#### DATA ROWS:
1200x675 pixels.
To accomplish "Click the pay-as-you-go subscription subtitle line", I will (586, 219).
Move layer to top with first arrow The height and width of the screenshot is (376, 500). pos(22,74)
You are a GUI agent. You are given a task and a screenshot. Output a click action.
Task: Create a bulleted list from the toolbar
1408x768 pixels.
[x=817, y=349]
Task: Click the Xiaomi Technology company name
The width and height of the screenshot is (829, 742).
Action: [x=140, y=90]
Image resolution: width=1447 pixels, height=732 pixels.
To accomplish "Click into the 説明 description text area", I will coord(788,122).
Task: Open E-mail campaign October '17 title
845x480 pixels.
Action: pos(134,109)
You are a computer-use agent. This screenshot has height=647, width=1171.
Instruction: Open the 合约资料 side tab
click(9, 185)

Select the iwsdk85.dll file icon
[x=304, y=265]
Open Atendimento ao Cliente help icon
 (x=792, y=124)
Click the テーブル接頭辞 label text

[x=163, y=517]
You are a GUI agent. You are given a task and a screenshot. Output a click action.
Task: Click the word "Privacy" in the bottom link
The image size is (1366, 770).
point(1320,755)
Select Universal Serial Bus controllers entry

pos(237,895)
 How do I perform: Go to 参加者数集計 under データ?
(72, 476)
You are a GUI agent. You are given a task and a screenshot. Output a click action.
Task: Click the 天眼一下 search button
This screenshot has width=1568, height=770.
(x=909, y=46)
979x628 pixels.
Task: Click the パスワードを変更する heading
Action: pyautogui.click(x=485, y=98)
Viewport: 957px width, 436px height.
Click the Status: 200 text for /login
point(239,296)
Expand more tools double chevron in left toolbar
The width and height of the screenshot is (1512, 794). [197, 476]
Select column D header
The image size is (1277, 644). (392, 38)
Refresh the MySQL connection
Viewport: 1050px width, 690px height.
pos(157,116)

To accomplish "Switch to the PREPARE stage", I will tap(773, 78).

#### SET PROBLEM:
Reproduce without changes the part of the material that begins with the line containing "Image resolution: width=1447" and ends with the line containing "[x=163, y=517]", including both of those lines.

#### TASK RESPONSE:
Image resolution: width=1447 pixels, height=732 pixels.
To accomplish "Click into the 説明 description text area", I will coord(788,122).
Task: Open E-mail campaign October '17 title
845x480 pixels.
Action: pos(134,109)
You are a computer-use agent. This screenshot has height=647, width=1171.
Instruction: Open the 合约资料 side tab
click(9, 185)

Select the iwsdk85.dll file icon
[x=304, y=265]
Open Atendimento ao Cliente help icon
 (x=792, y=124)
Click the テーブル接頭辞 label text

[x=163, y=517]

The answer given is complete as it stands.